Abstract
Welcome to the new semester! This talk will give an overview of the research of the High-Performance Visualization research group (vccvisualization.org) at the KAUST Visual Computing Center (VCC). Interactive visualization is crucial to exploring, analyzing, and understanding large-scale scientific data, such as the data acquired in medicine or neurobiology using computed tomography or electron microscopy, and data resulting from large-scale simulations such as fluid flow in the Earth’s atmosphere and oceans. The amount of data in data-driven science is increasing rapidly toward the petascale and further. This presents a tremendous challenge to interactive visualization and analysis. Nowadays, an important enabler of interactivity is often the parallel processing power of GPUs. This, however, requires well-designed customized data structures and algorithms.
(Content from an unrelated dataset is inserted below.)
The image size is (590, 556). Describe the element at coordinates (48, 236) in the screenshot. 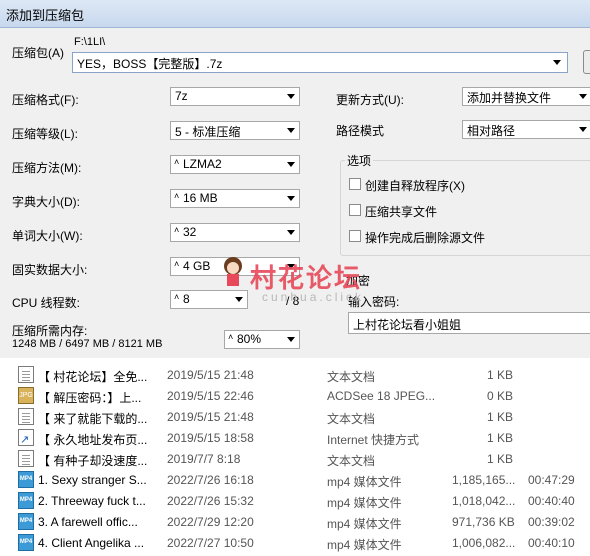

I see `word-size-label: 单词大小(W):` at that location.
We will look at selected research projects in large-scale volume as well as flow visualization, describe the corresponding GPU data structures, and give a brief overview of new mathematical techniques that we have developed for the visualization of flow features.
Brief Biography
Markus Hadwiger is a Professor in CEMSE/CS and the Visual Computing Center (VCC) at KAUST, which he joined in October 2009. He leads the High-Performance Visualization research group at VCC. His research interests in the area of extreme-scale visual computing and scientific visualization, in particular volume visualization, flow visualization, medical and biological visualization, differential geometry and mathematical physics in visualization, image and volume processing, multi-resolution techniques, data streaming and out-of-core processing, interactive segmentation, and GPU algorithms and architecture. He is a co-author of the book Real-Time Volume Graphics published in 2006 and has been involved in many courses and tutorials about volume rendering and visualization at ACM SIGGRAPH, ACM SIGGRAPH Asia, IEEE Visualization, and Eurographics.